Net favorable development of $49 million, in A&H lines, mainly due to favorable loss development across all regions in accident years 2019 and 2020; and

Net favorable development of $31 million in marine lines in accident years 2018 through 2020, driven by favorable loss development, specific claim reductions, and salvage and subrogation recoveries in Continental Europe and Asia Pacific.
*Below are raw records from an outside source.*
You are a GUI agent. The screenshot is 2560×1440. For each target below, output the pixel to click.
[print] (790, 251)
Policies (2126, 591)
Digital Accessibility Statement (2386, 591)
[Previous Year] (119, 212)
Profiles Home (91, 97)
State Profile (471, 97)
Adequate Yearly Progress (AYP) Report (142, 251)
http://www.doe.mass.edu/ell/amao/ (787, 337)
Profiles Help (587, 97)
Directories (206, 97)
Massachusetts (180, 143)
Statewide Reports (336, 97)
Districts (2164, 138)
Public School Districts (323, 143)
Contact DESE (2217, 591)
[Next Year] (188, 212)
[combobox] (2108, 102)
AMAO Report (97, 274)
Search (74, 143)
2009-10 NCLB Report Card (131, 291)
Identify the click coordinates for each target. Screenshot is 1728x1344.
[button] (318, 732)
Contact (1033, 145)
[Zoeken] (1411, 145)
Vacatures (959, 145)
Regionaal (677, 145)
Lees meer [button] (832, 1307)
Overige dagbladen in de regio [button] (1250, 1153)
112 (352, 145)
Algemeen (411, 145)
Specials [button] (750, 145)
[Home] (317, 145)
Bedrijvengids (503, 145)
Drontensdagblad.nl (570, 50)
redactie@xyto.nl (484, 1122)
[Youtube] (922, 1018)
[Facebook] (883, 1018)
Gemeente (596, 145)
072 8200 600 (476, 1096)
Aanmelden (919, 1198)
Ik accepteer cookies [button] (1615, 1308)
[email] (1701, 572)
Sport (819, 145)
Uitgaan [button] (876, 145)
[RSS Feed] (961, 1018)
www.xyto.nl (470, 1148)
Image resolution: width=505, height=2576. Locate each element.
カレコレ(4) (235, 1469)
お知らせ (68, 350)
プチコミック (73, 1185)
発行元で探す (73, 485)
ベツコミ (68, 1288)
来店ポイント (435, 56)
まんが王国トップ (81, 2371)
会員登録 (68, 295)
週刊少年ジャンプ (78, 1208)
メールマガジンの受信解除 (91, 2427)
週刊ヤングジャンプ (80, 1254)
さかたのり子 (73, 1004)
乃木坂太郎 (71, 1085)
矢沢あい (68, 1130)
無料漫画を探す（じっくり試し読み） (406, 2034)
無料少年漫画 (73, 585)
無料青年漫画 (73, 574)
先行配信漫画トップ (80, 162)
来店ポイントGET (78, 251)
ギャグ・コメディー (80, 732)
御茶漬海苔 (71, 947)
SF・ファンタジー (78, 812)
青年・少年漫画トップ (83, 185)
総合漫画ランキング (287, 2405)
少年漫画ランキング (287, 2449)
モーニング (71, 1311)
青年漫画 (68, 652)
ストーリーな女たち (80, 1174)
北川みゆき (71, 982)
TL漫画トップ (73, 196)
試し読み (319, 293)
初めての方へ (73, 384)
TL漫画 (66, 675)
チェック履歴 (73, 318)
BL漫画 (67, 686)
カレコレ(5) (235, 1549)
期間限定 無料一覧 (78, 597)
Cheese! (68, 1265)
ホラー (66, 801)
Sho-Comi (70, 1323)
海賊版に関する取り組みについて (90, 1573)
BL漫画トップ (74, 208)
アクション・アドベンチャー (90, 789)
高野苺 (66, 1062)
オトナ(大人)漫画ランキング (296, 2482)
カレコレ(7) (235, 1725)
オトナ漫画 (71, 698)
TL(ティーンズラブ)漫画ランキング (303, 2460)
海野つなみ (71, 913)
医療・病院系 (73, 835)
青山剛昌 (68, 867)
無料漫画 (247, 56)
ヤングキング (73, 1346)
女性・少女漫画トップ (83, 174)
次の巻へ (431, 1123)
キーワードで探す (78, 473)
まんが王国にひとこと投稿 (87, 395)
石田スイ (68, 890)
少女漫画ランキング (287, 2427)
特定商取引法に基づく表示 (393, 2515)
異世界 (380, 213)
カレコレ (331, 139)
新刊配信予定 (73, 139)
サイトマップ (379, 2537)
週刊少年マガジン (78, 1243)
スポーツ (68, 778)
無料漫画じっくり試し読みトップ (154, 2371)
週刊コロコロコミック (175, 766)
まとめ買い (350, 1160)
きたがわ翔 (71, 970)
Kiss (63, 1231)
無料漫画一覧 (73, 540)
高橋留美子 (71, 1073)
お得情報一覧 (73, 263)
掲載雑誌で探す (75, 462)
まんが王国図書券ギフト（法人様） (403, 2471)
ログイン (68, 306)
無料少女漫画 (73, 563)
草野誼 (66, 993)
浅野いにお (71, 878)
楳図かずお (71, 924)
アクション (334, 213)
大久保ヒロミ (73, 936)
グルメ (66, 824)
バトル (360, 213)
For the six months ended June 30, 2021, net favorable PPD in short-tail business was $186 million principally comprising favorable development of $58 million in property lines, and $55 million in A&H lines, due to the same factors experienced for the three months ended June 30, 2021.

Global Reinsurance
2022
For the three and six months ended June 30, 2022, net adverse PPD was $25 million and $22 million, respectively, driven by adverse development of $32 million in property lines, mainly in accident years 2020 and 2021. The adverse development was driven by higher costs due to the current economic environment and increased litigation costs.
Corporate
2022
For the three and six months ended June 30, 2022, net adverse PPD was $191 million and $199 million, respectively, driven by adverse development of $155 million for molestation claims, primarily from updated modeling and specific account reviews. The remainder of the adverse development was driven by increased claim costs on non-A&E runoff workers’ compensation exposures, and charges relating to run-off operating expenses incurred.

2021
For the three and six months ended June 30, 2021, net adverse PPD was $88 million and $97 million, respectively, driven by adverse development of $68 million for molestation claims. The remainder of the adverse development was driven by increased claim costs on non-A&E runoff workers’ compensation exposures, and charges relating to run-off operating expenses incurred.